The diagnosis of NTZ-related PML at MRI imaging can be challenging at early stages due to the coexistence of MS lesions (Hodel et al. 2016). In our case, the subcortical frontal location, involving the U fibers with sparing of the cortex and ill-defined borders toward the white matter, without gadolinium enhancement, were highly suggestive of PML. After NTZ interruption, the re-establishment of immunocompetence may lead to an excessively overreactive immune response referred to as immune reconstitution inflammatory syndrome (IRIS) (Tan et al. 2011). IRIS can be life-threatening and, in NTZ-treated patients who developed PML, it should be suspected when clinical and radiological (contrast-enhancing lesions with mass effect) worsening occurs 2–5 weeks after NTZ interruption (Tan et al. 2011). In our case, the neurological deterioration occurring more than 2 months after NTZ discontinuation, without imaging inflammatory signs, were thus not suggestive of IRIS (Tan et al. 2011). Even if some imaging inflammatory signs were observed 3 months after NTZ discontinuation, these were more limited than those generally observed during IRIS (Tan et al. 2011). Therefore, we considered, at this later stage, a diagnosis of mild “inflammatory” PML, which has in general a good prognosis (Pasquier and Koralnik 2003), as observed in the patient.

Except for SARS-CoV-2 infection, no other potential factors of PML worsening were identified.
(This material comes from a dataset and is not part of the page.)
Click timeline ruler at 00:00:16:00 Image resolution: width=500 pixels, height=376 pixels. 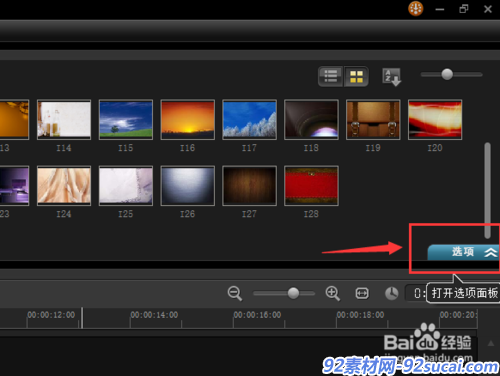pos(257,315)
Thus, we pose the hypothesis that SARS-CoV-2 was instrumental in the PML deterioration. A first explanation to this deterioration could be the alleged SARS-CoV-2 neurotropism (Zhou et al. 2020). However, we did not demonstrate SARS-CoV-2 replication in the CSF, although it must be noted that this analysis was performed only in the second CSF sample, after the resolution of COVID-19. Another mechanism could be the lymphopenia that occurs sometimes during COVID-19 (Song et al. 2020). Such lymphopenia may have suppressed JCV T-cell response and thus give account of PML progression. Speaking relatively against this hypothesis, we did not find any decrease of lymphocyte count. Nevertheless, even without overt lymphopenia, it is likely that COVID-19 induced some immune dysregulation (Song et al. 2020). This may have been sufficient to affect the cellular immune response, which is crucial for JCV containment (Pasquier et al. 2004). The radiological inflammatory signs seen later on point to a recovered JCV immune response, made possible by the disappearance of the immune disturbances caused by COVID-19. Finally, we can suppose that the neurological deterioration was due to a parainfectious mechanism, as already hypothesized in other CNS manifestations observed during COVID-19 (Khateb et al. 2020; Correia et al. 2020; Scoppettuolo et al. 2020). As previously reported in the CSF analysis of COVID-19 patients with neurological symptoms (Tandon et al. 2021), the slight inflammatory alterations (elevated proteins and mild lymphocyte predominant pleocytosis) found in the second CSF analysis of the patient can account for a direct immune-mediated response against the CNS triggered by SARS-CoV-2.

Summarizing, this case raises awareness about the potential role of SARS-CoV-2 on PML evolution. Though its cerebral replication could not be proven, the immune response to SARS-CoV-2 may have contributed to PML progression.